## [GIVEN PASSAGE]
────────

Having represented his district in Congress for nearly 28 years, Neal, a former mayor of Springfield, is the longest-serving member of the Massachusetts House delegation. He has held a seat on the Ways and Means Committee since 1993, making him an expert in the US tax code and the arcane details of investment products such as 401(k) plans.
He is an old-school practitioner of Washington politics, shunning harsh partisan combat in favor of quiet relationship-building.
Neal’s top 10 list of career campaign supporters is heavy with insurance and financial services companies. MassMutual tops his list of career sources of political money with nearly $350,000 from its employees and political committees. FMR (the umbrella company of Fidelity Investments), the Boston-based mutual fund giant, is second, according to the Center for Responsive Politics, a nonpartisan organization that tracks political contributions.
Neal said that campaign contributions had “no bearing” on legislation he files and that his contributors are reflective of the mix of businesses in his district. He added he wants to move past the stark positions that have divided Washington.
“These arguments become ‘either/or’ and we’re supposed to be boxed in by advocacy groups on both sides,” he said. “This is making sure that middle-class men and women get decent advice on what to do in their retirement savings.”

────────

## [YOUR INSTRUCTIONS]
Continue the passage above about Neal's time in Congress and his campaign contributors, starting after its last sentence.

────────

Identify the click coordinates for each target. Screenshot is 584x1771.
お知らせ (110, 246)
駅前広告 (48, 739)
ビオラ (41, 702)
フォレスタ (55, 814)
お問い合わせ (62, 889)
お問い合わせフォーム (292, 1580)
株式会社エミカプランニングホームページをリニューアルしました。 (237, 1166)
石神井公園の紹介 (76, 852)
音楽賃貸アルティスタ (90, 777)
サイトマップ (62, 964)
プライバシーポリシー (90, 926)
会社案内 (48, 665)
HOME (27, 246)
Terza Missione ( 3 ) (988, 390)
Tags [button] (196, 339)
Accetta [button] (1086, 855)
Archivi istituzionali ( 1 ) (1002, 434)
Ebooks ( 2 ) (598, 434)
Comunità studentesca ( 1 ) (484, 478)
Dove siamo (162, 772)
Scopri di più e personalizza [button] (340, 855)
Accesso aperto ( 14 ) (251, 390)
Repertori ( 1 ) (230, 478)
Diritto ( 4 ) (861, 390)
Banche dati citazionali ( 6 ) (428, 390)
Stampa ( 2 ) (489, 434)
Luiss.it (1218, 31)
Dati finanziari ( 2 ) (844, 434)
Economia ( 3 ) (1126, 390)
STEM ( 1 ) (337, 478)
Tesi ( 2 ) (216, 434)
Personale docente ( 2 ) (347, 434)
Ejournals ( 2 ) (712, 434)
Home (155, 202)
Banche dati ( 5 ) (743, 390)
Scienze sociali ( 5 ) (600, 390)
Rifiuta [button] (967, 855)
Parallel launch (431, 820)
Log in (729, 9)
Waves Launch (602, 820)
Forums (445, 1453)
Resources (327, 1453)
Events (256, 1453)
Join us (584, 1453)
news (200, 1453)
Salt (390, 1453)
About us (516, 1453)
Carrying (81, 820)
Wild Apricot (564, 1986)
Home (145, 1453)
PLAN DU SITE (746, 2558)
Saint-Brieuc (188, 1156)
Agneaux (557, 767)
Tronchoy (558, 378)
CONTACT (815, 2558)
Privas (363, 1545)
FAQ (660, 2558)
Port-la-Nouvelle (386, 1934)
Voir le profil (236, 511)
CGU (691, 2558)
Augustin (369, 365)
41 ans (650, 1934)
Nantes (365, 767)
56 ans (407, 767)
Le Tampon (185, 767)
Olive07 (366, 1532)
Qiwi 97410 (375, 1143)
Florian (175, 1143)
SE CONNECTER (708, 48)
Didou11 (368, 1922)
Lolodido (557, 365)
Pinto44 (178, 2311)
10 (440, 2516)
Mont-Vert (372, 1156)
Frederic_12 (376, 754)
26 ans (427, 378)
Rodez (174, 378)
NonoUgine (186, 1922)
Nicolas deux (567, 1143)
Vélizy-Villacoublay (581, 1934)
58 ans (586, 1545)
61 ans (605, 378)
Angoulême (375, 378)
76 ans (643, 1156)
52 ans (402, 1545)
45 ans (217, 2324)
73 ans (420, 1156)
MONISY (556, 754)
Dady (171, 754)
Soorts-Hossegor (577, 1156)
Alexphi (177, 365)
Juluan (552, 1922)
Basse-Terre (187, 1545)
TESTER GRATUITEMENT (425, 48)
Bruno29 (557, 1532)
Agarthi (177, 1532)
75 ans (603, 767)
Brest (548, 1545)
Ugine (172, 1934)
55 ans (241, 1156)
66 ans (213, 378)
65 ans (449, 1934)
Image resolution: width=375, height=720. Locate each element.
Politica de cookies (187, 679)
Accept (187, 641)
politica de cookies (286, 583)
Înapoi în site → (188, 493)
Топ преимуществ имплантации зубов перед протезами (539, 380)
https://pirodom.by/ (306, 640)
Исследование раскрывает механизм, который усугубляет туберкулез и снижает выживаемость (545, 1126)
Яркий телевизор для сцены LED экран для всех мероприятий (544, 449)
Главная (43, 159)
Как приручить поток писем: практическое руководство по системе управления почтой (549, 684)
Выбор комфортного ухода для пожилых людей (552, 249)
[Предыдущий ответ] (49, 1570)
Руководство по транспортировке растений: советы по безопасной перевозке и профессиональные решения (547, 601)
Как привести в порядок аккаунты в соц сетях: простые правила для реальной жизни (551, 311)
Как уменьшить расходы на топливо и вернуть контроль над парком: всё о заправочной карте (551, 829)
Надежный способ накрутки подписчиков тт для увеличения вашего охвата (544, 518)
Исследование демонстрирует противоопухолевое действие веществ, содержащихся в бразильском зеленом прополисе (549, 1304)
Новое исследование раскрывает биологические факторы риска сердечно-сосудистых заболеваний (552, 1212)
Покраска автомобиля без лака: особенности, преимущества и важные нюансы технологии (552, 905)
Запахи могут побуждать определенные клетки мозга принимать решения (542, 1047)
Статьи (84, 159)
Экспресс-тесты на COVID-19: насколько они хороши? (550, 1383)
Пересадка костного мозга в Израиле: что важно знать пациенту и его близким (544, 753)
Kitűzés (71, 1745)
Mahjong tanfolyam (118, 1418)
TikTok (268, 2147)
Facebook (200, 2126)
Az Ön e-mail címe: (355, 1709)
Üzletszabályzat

────────

## [YOUR RESPONSE]
By joining the heated battle over broker rules, Neal has waded into one of the longest-running fights of the Obama era. IRAs, like employer-sponsored 401(k) plans, are more crucial than ever with the decline of fixed-benefit pensions for American workers. Administration officials say IRAs need to be protected from exploitation by brokers pushing costly mutual funds or highly complex annuities on unsophisticated investors.
The current professional standard for broker advice is whether an investment is “suitable” for a client. The Department of Labor rules would change that to a “best interest” standard for IRAs — a move intended to require that any recommendation benefits the client first and foremost. The rules also would set detailed compliance requirements on that “best interest” standard — and those details are what have drawn howls from the industry.
Powerful industry associations are fully mobilized in Washington and Massachusetts. The advocacy of the Boston Asset Management Association, a collection of mutual fund powerhouses, is coordinated by James Segel, a registered lobbyist who was former representative Barney Frank’s chief counsel and helped write the Dodd-Frank reform legislation. Segel said the danger is insurance and mutual fund companies will stop offering free retirement advice to middle- and low-income investors because the rules would be so burdensome.
A crucial moment for investment advice occurs when someone rolls over a 401(k) from a former employer and opens an IRA. The industry argues that these conversations are crucial to getting people to save.
Fidelity 401k customers, for instance, “are three times less likely to cash out of their plans if they have had a conversation with a representative,” Fidelity spokesman Steve Austin said. “We support the bipartisan Neal-Roskam legislation because it ensures that middle class savers and small businesses get the critical help they need and desire, and that it is in their best interests.”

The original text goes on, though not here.